— Start of Exercise materials —

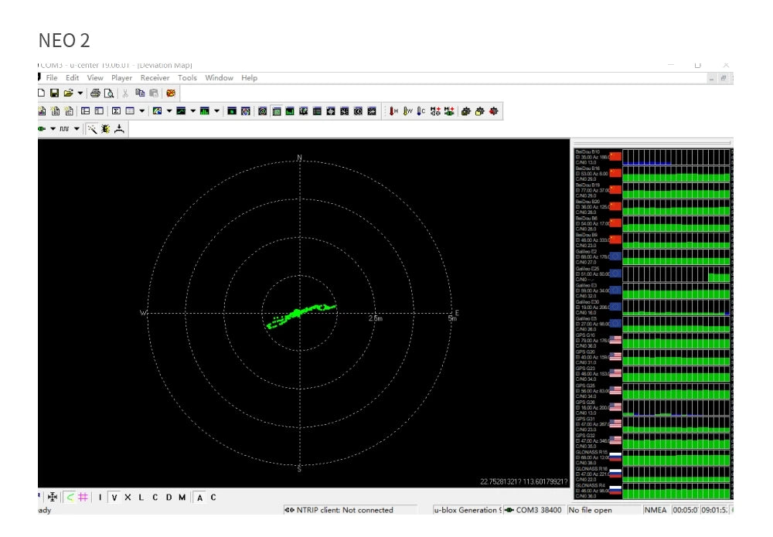Toggle the 'A' button in bottom toolbar
This screenshot has width=773, height=537.
[x=199, y=498]
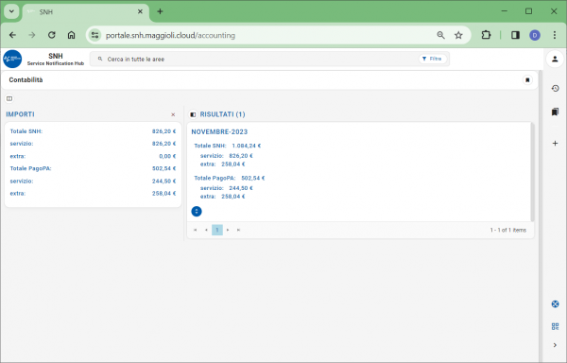Open the NOVEMBRE-2023 options menu button
The width and height of the screenshot is (567, 363).
click(197, 211)
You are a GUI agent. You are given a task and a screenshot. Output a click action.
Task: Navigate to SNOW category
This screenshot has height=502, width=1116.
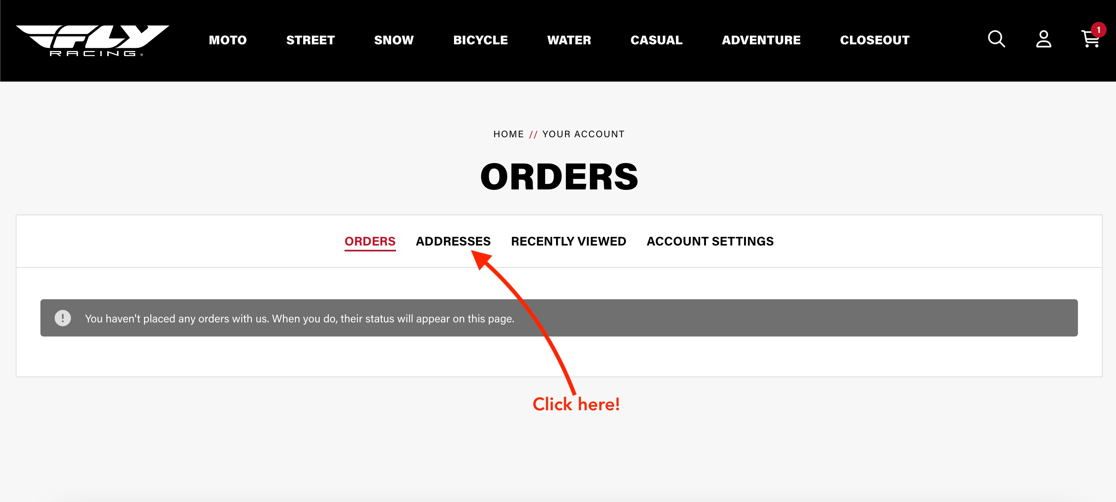[393, 40]
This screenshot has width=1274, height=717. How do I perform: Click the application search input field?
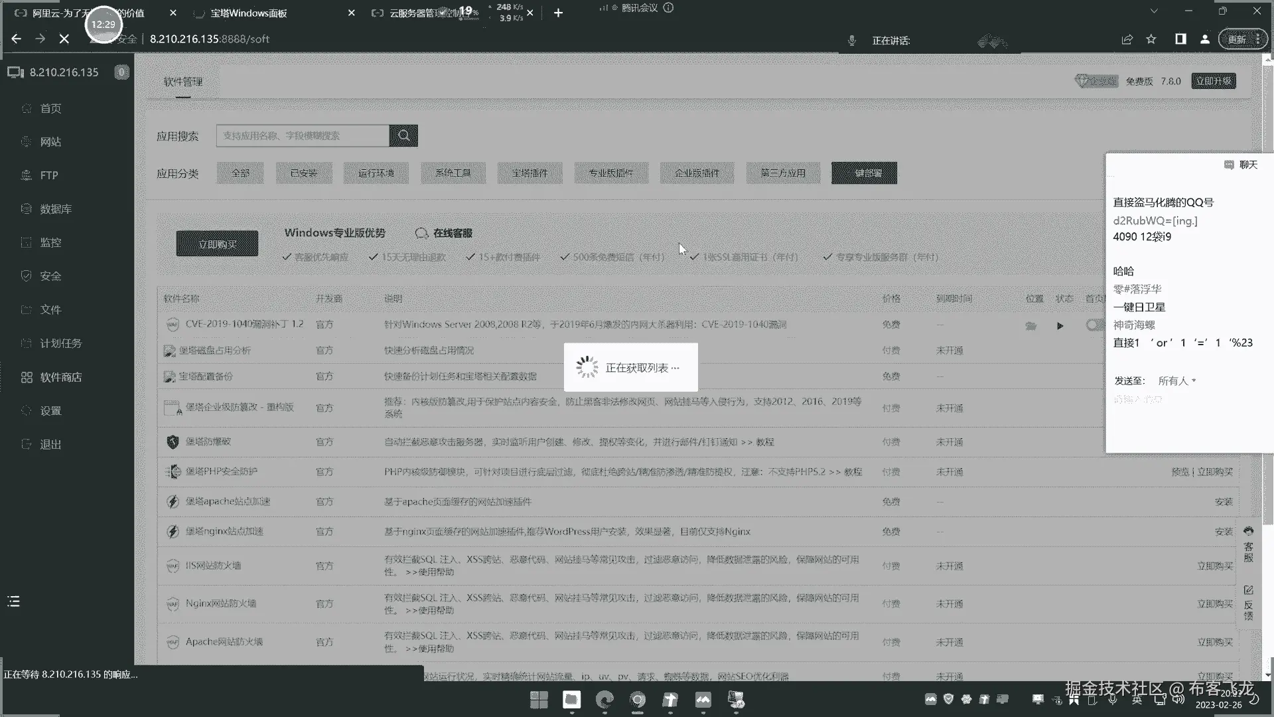pos(303,136)
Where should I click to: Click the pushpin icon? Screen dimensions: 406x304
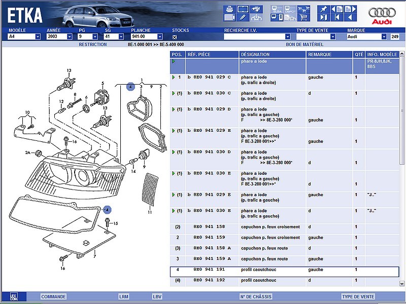(x=323, y=9)
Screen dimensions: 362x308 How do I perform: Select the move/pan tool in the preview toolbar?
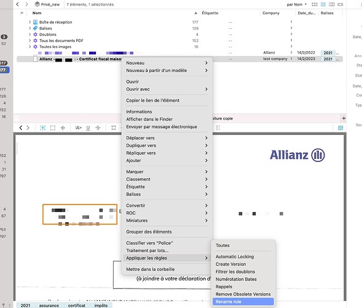tap(63, 128)
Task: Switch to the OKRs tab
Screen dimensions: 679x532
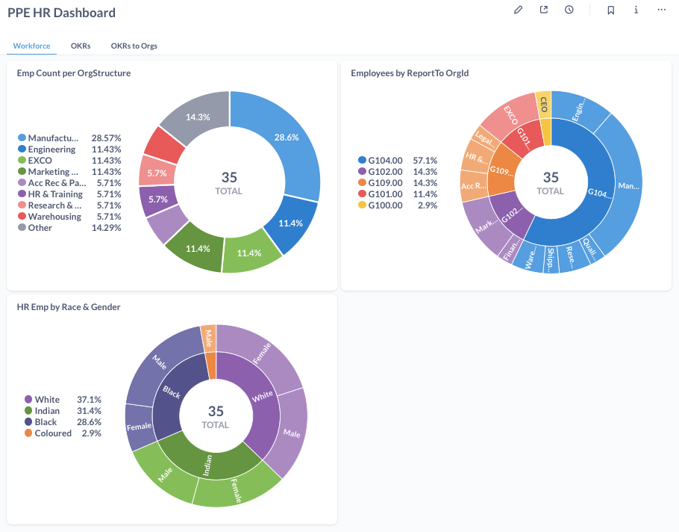Action: [81, 46]
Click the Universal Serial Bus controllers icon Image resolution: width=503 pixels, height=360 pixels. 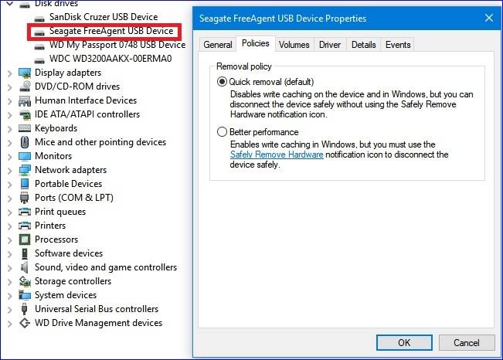(x=24, y=309)
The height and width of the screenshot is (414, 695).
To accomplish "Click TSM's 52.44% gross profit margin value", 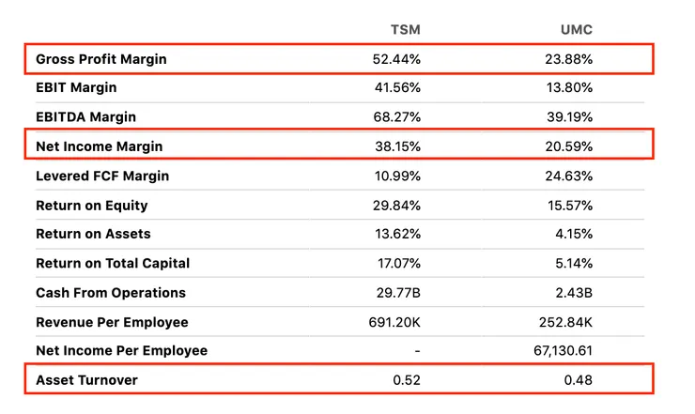I will tap(396, 59).
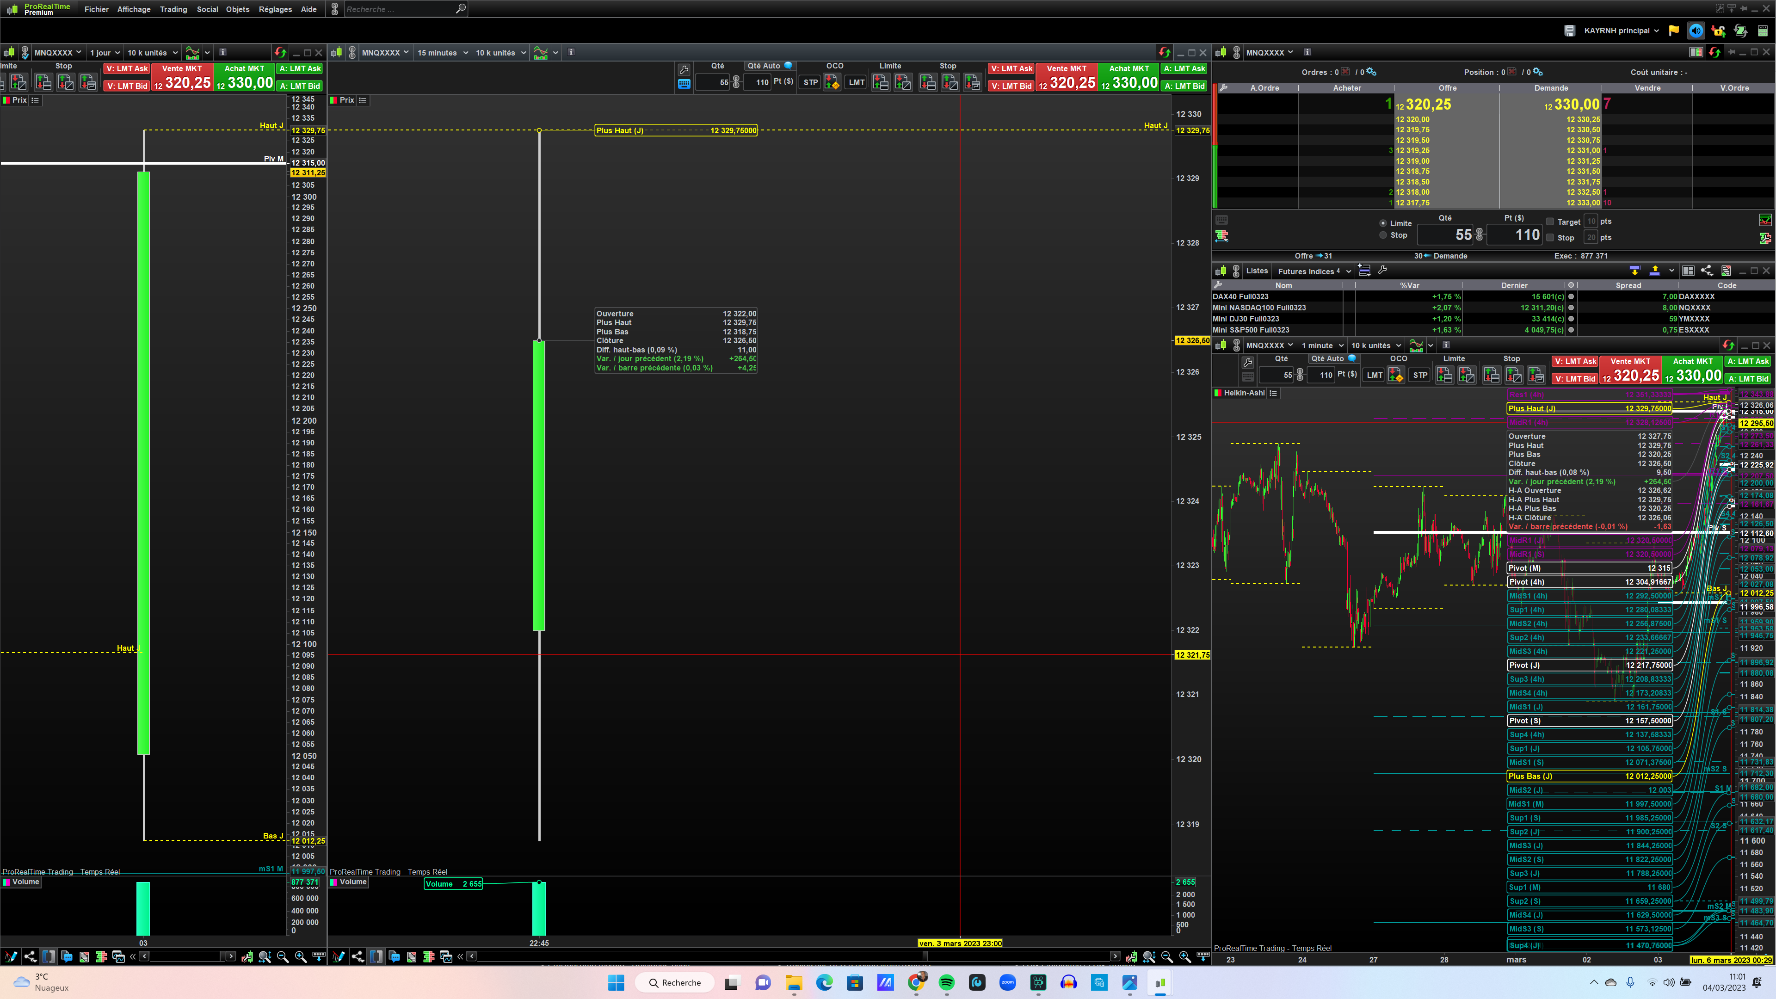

— End of Exercise materials —

» Task to complete: Could you rewrite the rows, starting at the beginning and ending at the line that contains "(x=323, y=9)", switching "pushpin" to "thumbtack" and changing nothing else? Leave the pictures out of your answer.

» The answer:
Toggle the 'A' button in bottom toolbar
This screenshot has width=773, height=537.
[x=199, y=498]
Open the NOVEMBRE-2023 options menu button
The width and height of the screenshot is (567, 363).
click(197, 211)
You are a GUI agent. You are given a task and a screenshot. Output a click action.
Task: Navigate to SNOW category
This screenshot has height=502, width=1116.
[393, 40]
This screenshot has width=1274, height=717. How do I perform: Click the application search input field?
pos(303,136)
Where should I click to: Click the thumbtack icon? Screen dimensions: 406x304
(x=323, y=9)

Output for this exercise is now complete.